→ **SCHRIFTLICHE AUFGABE 1**
Mit welchem Zeichen sind im Text zur letzten Hinrichtung in Tettnang die ursprünglichen Absätze gekennzeichnet?
→ **SCHRIFTLICHE AUFGABE 2**
Führe den Text zur letzten Hinrichtung in Tettnang im Anschluss an seinen letzten Satz weiter.

-------- AUSGEWÄHLTER TEXT

Der folgende Text stammt aus einer zeitgenössischen Veröffentlichung zur letzten Hinrichtung in Tettnang im Jahre 1848. Zur Verbesserung der Lesbarkeit habe ich Zwischenüberschriften eingefügt und die teils recht langen Absätze hoffentlich sinnvoll unterteilt (die ursprünglichen Absätze habe ich mit dem Zeichen ¶ gekennzeichnet). Schreibweise und Zeichensetzung wurden unverändert übernommen.

----------------
-------- ANGEZEIGTE DATEN

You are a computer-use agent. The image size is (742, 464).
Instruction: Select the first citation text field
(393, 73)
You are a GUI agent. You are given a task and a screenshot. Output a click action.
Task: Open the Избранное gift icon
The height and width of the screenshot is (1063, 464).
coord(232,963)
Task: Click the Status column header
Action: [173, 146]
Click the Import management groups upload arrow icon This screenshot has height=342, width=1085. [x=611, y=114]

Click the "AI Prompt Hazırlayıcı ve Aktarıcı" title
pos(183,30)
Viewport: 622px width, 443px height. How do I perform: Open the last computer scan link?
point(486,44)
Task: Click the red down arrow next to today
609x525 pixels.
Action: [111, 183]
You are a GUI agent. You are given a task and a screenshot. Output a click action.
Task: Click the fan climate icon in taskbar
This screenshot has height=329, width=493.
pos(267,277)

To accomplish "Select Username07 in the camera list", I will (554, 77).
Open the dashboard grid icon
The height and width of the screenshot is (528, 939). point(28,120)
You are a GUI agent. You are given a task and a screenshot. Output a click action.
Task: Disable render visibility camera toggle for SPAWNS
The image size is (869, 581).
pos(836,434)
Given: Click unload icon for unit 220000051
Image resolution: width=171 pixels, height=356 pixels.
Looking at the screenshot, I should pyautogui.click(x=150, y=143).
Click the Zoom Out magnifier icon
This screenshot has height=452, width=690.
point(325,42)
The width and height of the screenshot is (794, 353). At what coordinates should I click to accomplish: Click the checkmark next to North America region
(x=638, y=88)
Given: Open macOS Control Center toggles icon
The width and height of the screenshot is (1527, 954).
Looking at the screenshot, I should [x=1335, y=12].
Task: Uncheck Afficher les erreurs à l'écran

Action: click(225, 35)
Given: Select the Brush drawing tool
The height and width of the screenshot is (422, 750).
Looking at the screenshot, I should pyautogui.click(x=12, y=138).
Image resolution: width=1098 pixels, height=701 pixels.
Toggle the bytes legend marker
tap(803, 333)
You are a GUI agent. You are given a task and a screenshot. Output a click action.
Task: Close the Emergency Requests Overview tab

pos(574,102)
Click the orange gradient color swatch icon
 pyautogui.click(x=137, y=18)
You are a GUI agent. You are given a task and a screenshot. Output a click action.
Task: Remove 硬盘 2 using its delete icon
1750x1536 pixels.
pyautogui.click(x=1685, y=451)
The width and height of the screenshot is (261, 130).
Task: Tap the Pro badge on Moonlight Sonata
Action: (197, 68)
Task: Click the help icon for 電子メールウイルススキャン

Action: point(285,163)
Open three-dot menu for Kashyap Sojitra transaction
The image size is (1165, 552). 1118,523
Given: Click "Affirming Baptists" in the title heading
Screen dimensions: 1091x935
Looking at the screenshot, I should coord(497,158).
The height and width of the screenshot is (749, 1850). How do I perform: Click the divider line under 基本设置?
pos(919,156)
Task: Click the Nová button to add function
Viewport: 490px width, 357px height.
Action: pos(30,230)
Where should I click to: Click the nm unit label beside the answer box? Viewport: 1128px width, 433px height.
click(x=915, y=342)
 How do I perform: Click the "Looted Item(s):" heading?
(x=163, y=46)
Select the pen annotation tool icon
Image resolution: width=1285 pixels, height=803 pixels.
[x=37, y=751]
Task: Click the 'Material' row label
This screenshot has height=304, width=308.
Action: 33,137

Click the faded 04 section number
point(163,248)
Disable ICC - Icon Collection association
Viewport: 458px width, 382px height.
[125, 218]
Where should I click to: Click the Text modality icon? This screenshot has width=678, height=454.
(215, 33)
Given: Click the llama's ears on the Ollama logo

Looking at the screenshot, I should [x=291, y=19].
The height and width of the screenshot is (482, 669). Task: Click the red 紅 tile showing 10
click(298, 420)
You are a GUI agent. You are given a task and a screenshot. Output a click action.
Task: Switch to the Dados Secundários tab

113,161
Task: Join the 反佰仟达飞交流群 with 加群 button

----------------

→ **SCHRIFTLICHE ANTWORT 1**
Mit dem Zeichen ¶.

→ **SCHRIFTLICHE ANTWORT 2**
Prolog

Das vergangene Jahr hat ſich dem jetzt lebenden Geſchlechte mit ſcharfem Griffel ins Gedächtniß geſchrieben, iſt aber reich genug in ſeinen Folgen und Nachwehen, daß es auch die Kommenden nicht vergeſſen werden. Zunächſt war es theures Brod, das durch ganz Europa beinahe auf alle Provinzen gleich ſchwere Noth legte und in manchen Ländern Hungersnoth und Seuchen erzeugte. Weit mehr Furcht und Beſtürzung aber erweckten die vielen, ſchauderhaften Verbrechen, wie ſie beinahe ein Tag um den andern der ſtaunenden Welt verkündete, die von ſolcher Rohheit, von ſo tiefer Verworfenheit zeugen, daß man an die ſchlimmen Zeiten des Heidenthums erinnert wurde und ſich fragen mußte, iſt das auch in einer Zeit und unter Menſchen möglich, die man ohne Aufhören wegen ihrer hohen Bildung preiſt, und für deren Ausbildung jetzt in einem Jahr mehr geſchieht, als früher in vielen Jahrzehnten nicht geſchehen konnte.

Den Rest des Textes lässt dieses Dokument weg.